-- EXERCISE OBJECTIVE --
Search the entries for lines that contain the word "computer", and report each one found.

-- MATERIAL FOR THIS TASK --
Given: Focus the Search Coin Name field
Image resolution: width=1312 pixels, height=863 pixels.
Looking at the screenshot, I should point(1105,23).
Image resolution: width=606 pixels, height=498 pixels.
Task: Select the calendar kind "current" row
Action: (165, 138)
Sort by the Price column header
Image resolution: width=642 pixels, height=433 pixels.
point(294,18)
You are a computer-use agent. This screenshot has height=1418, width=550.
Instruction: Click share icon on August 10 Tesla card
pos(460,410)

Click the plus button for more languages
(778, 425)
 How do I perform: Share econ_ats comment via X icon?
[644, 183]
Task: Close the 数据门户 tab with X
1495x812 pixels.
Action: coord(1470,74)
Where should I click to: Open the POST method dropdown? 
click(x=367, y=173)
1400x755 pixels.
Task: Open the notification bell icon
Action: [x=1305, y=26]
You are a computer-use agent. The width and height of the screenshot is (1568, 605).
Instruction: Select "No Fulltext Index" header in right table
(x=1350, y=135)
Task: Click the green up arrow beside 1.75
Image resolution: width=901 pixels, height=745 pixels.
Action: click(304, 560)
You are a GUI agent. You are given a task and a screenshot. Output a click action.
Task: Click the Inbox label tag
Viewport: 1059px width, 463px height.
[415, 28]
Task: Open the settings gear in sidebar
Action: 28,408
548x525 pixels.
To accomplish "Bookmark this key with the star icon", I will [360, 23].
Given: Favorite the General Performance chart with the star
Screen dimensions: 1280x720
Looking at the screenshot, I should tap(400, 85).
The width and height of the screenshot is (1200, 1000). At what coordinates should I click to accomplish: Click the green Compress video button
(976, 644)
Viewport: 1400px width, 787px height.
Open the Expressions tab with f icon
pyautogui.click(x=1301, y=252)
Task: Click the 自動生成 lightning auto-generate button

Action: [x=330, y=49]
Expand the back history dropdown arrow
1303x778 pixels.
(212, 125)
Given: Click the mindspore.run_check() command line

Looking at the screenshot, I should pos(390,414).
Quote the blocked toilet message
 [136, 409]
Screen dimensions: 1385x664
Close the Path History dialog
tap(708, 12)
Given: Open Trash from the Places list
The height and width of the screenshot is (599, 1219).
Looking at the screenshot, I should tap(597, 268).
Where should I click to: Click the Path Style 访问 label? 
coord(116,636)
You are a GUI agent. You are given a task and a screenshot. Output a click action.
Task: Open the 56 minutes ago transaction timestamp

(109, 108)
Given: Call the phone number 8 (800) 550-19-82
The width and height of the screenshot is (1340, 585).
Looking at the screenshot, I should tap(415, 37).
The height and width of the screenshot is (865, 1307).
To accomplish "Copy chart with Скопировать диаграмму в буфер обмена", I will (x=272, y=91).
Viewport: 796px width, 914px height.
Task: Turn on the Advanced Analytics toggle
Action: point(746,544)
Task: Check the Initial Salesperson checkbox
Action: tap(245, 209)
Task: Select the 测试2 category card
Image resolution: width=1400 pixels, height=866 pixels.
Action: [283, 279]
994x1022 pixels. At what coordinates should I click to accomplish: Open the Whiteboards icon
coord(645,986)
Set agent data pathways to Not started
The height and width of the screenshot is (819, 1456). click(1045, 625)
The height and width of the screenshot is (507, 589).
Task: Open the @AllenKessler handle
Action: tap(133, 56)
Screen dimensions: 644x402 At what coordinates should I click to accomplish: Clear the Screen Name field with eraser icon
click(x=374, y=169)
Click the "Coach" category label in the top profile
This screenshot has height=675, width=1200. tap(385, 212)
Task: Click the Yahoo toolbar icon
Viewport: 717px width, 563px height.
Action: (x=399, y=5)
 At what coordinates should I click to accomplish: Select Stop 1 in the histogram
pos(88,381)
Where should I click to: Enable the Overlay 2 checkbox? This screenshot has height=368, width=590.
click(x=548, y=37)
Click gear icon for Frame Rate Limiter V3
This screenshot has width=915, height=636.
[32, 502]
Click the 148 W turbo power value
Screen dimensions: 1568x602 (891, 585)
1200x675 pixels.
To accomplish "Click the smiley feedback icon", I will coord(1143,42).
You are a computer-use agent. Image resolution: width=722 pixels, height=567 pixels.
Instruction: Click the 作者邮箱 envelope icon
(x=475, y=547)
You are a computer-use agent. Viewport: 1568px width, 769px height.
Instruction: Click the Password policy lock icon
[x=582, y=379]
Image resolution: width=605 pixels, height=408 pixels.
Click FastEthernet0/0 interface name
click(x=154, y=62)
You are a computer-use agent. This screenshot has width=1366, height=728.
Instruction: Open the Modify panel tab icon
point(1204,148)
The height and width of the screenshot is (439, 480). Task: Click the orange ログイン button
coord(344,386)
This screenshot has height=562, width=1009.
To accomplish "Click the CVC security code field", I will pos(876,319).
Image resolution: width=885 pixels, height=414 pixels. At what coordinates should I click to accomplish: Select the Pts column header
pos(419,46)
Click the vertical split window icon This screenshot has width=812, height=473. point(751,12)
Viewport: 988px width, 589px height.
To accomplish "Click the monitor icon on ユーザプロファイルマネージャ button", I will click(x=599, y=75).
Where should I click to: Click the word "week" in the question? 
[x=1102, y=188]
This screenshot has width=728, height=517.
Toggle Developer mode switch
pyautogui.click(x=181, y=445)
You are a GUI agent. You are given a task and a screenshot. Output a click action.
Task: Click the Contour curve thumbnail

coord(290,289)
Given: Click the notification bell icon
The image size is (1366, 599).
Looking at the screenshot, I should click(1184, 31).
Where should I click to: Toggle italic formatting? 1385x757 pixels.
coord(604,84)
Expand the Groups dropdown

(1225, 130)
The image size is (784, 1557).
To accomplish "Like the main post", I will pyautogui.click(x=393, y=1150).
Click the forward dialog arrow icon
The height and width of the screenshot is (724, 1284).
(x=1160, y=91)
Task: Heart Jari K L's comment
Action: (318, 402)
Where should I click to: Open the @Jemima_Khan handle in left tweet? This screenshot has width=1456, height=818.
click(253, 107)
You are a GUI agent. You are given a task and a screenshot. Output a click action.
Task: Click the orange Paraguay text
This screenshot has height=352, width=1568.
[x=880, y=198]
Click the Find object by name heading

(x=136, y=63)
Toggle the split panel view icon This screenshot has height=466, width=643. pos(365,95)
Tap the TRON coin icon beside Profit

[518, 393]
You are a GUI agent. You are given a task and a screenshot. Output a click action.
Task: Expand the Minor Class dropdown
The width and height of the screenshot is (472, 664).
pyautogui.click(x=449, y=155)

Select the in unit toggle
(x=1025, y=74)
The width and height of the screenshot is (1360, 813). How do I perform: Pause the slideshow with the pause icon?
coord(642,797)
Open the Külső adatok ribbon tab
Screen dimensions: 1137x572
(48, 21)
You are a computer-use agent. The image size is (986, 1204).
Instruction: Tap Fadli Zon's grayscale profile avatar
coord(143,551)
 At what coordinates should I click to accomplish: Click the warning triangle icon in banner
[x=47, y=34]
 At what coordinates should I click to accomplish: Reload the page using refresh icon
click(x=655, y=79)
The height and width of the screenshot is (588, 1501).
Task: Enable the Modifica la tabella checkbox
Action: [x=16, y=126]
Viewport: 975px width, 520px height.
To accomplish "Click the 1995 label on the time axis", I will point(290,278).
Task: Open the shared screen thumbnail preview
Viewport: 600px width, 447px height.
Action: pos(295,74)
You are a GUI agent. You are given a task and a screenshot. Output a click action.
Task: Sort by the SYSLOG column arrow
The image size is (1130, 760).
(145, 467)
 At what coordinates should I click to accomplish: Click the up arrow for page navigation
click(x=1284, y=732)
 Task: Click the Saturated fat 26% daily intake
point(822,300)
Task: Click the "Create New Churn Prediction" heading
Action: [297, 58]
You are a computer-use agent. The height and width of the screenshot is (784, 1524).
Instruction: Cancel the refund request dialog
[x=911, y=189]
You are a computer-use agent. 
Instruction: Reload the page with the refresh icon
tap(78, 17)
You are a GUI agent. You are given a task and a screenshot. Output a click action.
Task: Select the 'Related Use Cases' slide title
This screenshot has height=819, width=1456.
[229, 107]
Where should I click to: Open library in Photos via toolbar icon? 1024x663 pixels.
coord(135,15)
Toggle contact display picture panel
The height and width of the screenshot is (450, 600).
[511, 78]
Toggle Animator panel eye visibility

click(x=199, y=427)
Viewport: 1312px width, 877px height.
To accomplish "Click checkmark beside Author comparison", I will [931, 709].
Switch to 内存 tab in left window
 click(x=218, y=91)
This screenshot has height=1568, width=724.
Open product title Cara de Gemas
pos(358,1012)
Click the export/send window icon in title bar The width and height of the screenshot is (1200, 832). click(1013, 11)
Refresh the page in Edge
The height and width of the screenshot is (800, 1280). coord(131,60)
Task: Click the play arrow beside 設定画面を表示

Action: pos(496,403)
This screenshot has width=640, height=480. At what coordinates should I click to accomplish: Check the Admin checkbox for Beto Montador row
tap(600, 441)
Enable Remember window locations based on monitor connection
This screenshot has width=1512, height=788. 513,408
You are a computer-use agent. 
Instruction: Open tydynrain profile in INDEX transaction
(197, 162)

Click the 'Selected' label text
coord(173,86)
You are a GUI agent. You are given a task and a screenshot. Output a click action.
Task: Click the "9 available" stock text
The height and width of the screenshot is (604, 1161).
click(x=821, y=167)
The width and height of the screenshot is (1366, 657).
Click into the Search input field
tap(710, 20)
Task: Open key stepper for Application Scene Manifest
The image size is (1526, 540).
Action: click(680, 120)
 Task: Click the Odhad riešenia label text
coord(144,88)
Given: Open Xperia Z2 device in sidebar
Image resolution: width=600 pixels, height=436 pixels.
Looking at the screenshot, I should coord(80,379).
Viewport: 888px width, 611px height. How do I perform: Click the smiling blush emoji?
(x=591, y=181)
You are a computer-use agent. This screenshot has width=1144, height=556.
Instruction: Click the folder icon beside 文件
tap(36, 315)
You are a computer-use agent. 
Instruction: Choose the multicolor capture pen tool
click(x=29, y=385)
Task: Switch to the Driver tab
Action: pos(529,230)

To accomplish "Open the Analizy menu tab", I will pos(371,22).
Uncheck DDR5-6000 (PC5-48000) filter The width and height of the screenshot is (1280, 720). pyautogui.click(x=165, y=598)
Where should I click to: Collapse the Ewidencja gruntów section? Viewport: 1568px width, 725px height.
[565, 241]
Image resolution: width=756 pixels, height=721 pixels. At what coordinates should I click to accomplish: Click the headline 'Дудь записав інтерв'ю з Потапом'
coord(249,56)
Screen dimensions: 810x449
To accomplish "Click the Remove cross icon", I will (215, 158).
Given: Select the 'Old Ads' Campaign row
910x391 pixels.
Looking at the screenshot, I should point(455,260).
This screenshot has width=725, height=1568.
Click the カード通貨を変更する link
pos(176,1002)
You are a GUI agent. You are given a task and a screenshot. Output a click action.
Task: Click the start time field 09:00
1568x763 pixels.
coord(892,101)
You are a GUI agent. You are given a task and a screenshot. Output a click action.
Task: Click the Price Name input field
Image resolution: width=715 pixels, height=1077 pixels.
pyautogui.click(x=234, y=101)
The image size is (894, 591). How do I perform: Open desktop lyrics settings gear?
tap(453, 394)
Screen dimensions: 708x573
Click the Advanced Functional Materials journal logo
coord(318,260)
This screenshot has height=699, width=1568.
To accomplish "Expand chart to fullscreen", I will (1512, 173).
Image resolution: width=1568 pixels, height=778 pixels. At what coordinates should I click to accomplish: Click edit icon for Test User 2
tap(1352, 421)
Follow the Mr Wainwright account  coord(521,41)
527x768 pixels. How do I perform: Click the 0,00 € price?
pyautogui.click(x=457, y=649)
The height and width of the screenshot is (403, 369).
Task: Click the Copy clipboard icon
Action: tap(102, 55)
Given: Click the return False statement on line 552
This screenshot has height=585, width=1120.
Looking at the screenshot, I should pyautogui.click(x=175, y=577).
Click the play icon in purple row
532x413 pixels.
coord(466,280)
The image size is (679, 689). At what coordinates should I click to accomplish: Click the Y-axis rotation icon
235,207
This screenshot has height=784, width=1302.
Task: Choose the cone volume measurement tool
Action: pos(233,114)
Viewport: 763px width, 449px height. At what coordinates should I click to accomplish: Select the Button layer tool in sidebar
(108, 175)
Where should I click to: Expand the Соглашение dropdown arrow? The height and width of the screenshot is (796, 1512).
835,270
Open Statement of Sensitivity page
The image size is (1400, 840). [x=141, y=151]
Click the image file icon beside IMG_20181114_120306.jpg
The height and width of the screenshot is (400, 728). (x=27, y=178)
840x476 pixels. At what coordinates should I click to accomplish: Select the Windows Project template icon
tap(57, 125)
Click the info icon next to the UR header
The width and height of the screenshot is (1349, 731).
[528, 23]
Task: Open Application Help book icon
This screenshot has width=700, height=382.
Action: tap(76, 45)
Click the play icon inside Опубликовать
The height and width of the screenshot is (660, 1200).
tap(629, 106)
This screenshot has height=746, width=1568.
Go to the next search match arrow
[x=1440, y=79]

-- RESPONSE TO THE EXERCISE --
You are a computer-use agent. This screenshot has height=1418, width=550.
You are a computer-use agent. The width and height of the screenshot is (1568, 605).
You are a computer-use agent. Image resolution: width=722 pixels, height=567 pixels.
You are a computer-use agent. Viewport: 1568px width, 769px height.
You are a computer-use agent. This screenshot has width=1366, height=728.
You are a computer-use agent. The image size is (986, 1204).
You are a computer-use agent. The height and width of the screenshot is (784, 1524).
You are a computer-use agent. 
You are a computer-use agent. 
You are a computer-use agent. This screenshot has width=1144, height=556.
You are a computer-use agent. 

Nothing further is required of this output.